In the aftermath of WWII, Cornish farmers sons expected to leave school at the age of 15 and to await the time when they inherited the family farm. Until they did so they hoped to grow stronger and wiser as they milked the cows, picked, bunched, boxed and dispatched flowers to Covent Garden market, mended the dry stone walls, drove the tractor at hay making, thatched the ricks, peep-shot rabbits for food, learned the price of bull calves in Truro market, caught moles and cured their skins for sale, ate egg and bacon tart, set fire to gorse in the right season, played Rugby, caught Congar eels in the tidal creeks in old car tires, scorned English folk and, perhaps, donned the canvas jacket and engaged in Cornish wrestling.
They would learn to plough and watch the masters of that art compete at the annual ploughing matches and listen to the critical talk between watching farmers with their hazel stick in hand and dogs at heel.

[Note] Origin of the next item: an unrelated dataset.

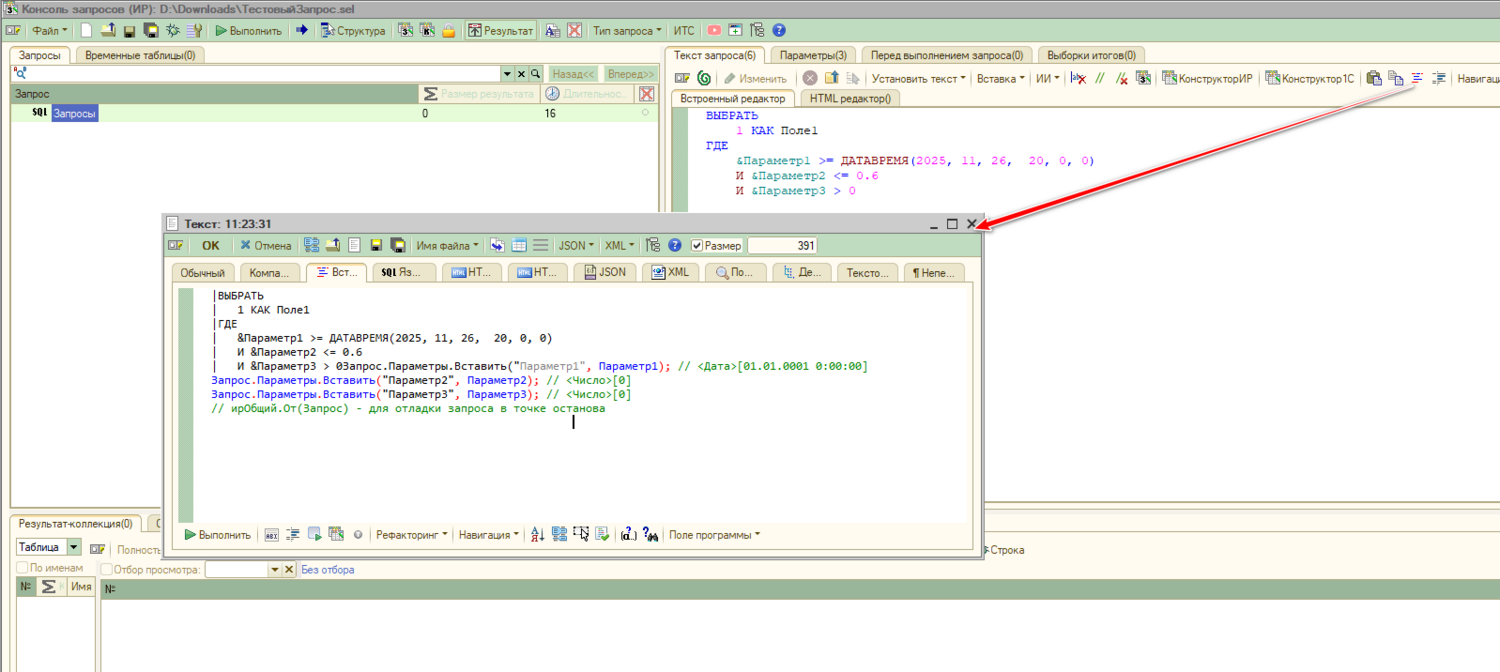This screenshot has height=672, width=1500.
Task: Open the Временные таблицы(0) tab
Action: [x=140, y=55]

They would know about ferrets and how to set them to hunt in rabbit warrens with nets over the holes and the terrier on a lead should a rabbit escape. They would deftly catch and kill a rabbit, slit its abdomen and remove the gut and take the carcass home to skin and hang in the cold larder for the women to cook.
Eventually they would inherit the farm and have a roll of pound notes in their pockets on market day to do a deal and to pay the auctioneer and be a man of substance in their village.

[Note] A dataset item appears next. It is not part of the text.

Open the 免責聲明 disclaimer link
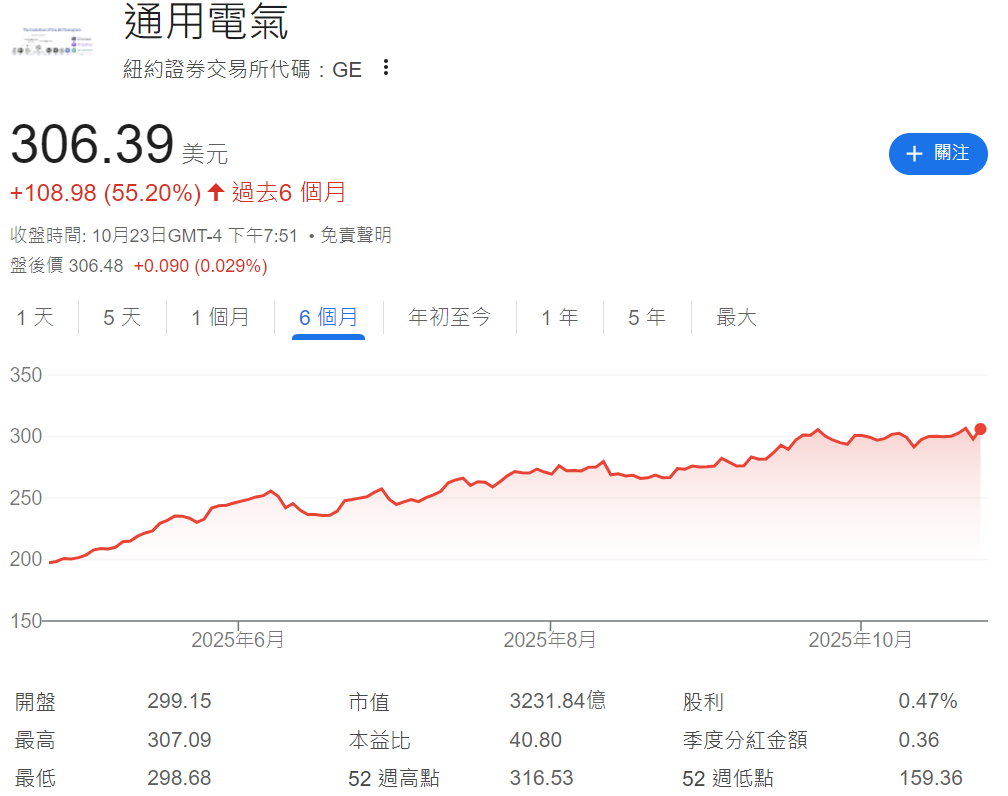(x=356, y=235)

Who would he marry? Would she be church or chapel for that counted in Cornwall?
If he was very lucky, he would land a neighbouring farmer’s daughter who would learn to command his farmhouse kitchen and preside over the big Cornish range with a kettle on the hob and her aged and incontinent mother-in-law in her chair close by. Over her head would be the laden laundry rack and behind her the scrubbed kitchen table.

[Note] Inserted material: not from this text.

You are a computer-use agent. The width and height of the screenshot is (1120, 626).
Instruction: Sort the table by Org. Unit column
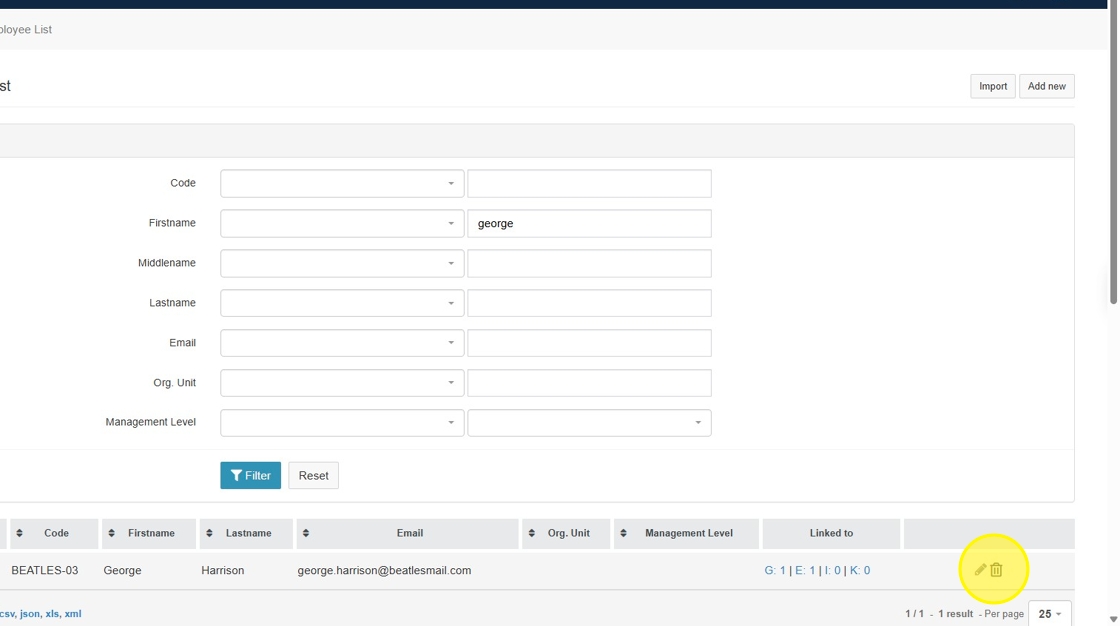[532, 534]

She will preserve fruit in season, work the butter churn and weald the butter pats. She would know how to use the jam kettle, and the clotted cream bowel. In her care would be the sides of salty bacon, the legs of ham, the keeper apples, the cider barrel, and the kitchen garden. She would keep the hens and know how to pluck and cook them and feed the family at breakfast and at the big midday meal. She and her women folk would fill the great metal tub and light the fire below it to heat the water to do the laundry.
At lambing time, in the warm kitchen, there would always be a kettle on the boil from sunrise until late at night. Whisky and hot water always ready to restore the shepherding men back from the flock with their backsides against the warm Cornish range and their boots at the back door.
Each week she would blacken the Cornish range and polish the brass. She would fill the lamps with paraffin and trim the wicks and fill the hot water bottles against the winter’s cold. She would keep the farm ledger and the cash box, darn the socks in her spare time, and pay the tradesmen.
She would forgive him when he was drunk, fill his bed with joy and give birth to his children at home. Farms would flourish with good wives in the house.